For most of my dissertation, I spent easily half of my work hours staring down a microscope with a pair of tweezers in my hand, meticulously sorting through crushed rocks for small chips of pristine, brown glass. Volcanic glass, “obsidian” when it’s found in large quantities: so dark a brown it looks black in thicker pieces, with the same beautiful, arcuate broken surfaces familiar from fabricated glass. Despite my practiced hand (I am a good hand picker), sometimes I sent a little chip flying across the room with my sharp-tipped jeweler’s tweezers, so little bits of broken volcanic glass dotted the desk in my graduate student office. After a couple years, my back began to hurt, and without realizing it I started to limp slightly. All those hours of leaning over the microscope had induced the nerdiest of all repetitive back injuries–the microscope injury–which later necessitated hours of physical therapy and specialized treatment. That office had a big beautiful glass window, and I used to look up from my glass chips and out over the open ocean while unknowingly injuring myself.

Unlike some friends and colleagues in volcanology, I have luckily never suffered a serious injury in the field. Although not exactly safe, it is nonetheless in some ways less dangerous than people typically assume to walk across a recent lava flow, whether it is already solidifying or still quite molten*. Silicate lava behaves as a Bingham plastic, nearly: a non-Newtonian fluid that, if left undisturbed, resists flow in response to stress unless and until a sufficient force is exerted upon it. In other words, you won’t sink into a flow, even one so hot and fresh that it lacks a frozen outer crust, and you can typically avoid being hurt by the intense heat as long as you keep moving. It’s hot through your boots, though, and on those flows without much of a crust your soles will leave flaming-rubber footprints.
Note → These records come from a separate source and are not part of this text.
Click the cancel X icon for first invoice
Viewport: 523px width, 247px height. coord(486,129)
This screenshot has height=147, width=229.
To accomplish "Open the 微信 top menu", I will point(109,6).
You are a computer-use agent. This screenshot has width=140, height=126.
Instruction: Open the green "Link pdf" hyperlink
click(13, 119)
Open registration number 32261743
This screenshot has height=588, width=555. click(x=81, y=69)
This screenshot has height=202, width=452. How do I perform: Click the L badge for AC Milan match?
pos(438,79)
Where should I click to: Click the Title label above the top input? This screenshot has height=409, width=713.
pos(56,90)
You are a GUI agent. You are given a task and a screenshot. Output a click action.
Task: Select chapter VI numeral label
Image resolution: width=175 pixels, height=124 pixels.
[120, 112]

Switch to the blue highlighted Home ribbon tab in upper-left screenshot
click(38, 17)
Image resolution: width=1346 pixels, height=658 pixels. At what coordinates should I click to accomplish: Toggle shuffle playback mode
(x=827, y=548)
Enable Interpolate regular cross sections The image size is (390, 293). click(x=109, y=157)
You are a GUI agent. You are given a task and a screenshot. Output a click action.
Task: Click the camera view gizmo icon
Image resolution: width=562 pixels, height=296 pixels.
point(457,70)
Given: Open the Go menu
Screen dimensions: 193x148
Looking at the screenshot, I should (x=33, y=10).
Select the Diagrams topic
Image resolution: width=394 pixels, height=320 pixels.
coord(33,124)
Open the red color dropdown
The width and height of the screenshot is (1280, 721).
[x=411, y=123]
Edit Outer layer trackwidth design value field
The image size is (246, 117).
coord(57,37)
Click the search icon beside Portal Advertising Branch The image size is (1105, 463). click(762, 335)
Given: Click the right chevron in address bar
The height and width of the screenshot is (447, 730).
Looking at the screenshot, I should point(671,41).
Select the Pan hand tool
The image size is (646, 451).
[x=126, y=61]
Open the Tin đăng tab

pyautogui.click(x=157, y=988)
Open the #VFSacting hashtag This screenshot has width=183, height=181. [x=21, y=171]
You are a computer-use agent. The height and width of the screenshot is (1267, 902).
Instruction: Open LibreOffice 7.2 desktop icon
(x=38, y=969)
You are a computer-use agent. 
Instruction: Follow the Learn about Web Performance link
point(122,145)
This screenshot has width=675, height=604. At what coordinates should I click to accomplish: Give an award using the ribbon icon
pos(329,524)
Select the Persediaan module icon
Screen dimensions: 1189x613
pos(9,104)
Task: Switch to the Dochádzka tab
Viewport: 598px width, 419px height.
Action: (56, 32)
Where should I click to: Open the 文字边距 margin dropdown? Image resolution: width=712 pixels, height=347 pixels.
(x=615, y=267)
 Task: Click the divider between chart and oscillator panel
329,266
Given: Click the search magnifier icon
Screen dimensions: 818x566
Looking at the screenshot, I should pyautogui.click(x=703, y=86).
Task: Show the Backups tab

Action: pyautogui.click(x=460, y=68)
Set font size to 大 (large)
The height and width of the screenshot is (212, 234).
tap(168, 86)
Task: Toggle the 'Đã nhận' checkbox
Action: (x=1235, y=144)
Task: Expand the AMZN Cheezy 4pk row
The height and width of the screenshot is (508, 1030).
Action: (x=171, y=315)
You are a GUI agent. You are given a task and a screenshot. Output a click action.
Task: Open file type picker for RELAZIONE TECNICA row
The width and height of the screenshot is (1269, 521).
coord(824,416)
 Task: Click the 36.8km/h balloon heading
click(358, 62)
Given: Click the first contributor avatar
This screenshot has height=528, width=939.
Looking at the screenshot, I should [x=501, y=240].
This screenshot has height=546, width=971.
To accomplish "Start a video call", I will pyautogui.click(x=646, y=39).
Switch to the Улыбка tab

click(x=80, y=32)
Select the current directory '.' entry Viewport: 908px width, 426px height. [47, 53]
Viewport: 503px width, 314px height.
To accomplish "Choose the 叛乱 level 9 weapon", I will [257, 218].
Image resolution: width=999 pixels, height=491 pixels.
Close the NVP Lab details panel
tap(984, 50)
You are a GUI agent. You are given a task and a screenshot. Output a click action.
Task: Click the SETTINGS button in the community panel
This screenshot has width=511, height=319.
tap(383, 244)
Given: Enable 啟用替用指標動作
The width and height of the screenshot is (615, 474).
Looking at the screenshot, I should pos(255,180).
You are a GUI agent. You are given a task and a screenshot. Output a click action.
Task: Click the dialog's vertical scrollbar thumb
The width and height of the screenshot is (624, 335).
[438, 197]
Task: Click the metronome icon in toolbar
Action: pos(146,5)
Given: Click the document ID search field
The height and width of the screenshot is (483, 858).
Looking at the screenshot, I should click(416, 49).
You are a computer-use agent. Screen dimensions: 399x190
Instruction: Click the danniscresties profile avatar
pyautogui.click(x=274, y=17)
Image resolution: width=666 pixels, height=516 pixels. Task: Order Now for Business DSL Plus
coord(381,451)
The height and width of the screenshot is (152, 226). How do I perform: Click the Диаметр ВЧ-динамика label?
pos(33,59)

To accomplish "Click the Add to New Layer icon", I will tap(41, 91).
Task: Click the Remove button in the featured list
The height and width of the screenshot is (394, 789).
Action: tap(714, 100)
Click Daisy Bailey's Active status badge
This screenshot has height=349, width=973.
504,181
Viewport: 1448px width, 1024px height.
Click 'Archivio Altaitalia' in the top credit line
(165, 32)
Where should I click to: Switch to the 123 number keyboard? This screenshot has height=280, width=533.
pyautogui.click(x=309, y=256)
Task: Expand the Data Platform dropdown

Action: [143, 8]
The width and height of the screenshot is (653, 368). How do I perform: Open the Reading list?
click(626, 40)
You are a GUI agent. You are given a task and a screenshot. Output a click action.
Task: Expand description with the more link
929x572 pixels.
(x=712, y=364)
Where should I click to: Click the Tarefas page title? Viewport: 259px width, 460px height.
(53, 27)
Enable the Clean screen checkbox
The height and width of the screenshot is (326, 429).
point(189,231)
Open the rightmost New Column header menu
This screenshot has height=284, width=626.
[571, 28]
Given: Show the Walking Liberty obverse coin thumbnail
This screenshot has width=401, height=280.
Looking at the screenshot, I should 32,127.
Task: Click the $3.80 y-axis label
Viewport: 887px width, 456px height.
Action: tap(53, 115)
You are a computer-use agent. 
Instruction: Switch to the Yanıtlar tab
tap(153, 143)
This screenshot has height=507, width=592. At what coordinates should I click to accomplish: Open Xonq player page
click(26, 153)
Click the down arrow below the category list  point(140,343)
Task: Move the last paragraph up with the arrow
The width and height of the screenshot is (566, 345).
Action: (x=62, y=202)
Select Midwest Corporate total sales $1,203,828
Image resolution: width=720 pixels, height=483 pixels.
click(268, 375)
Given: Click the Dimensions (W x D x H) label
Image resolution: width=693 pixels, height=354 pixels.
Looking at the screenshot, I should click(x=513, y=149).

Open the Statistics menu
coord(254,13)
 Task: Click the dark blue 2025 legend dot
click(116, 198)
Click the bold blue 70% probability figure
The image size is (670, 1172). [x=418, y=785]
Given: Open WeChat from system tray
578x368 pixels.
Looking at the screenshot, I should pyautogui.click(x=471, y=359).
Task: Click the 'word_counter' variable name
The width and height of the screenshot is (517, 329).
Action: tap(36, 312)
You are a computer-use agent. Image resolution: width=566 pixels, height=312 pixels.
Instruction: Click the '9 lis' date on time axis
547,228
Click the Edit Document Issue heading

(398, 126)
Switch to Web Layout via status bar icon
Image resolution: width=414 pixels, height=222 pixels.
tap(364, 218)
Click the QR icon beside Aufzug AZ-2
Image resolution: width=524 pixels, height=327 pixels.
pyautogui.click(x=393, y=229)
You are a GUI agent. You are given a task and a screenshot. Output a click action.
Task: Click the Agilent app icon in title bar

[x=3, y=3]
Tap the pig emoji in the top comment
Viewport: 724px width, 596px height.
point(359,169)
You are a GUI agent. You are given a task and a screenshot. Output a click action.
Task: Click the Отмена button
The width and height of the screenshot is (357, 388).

When there is a thicker, safer crust (highly recommended!), in many places you can actually stand still in relative safety and feel the intense heat on your feet. That and the glowing incandescence through the cracks always makes me want to keep moving, though.

It turns out that one of the more dangerous things about walking on active lava flows, even those safer ones that have relatively stable, unmoving crusts, is the crust itself. The surface is extremely uneven, making it easy to trip and fall or scrape against pieces that jut out; and if you do, that surface is made of broken glass. Broken-glass crust is, unsurprisingly, very scratchy! My pants have a lot of holes. This is also killer for boot soles. (Volcanologists go through a lot of boots.)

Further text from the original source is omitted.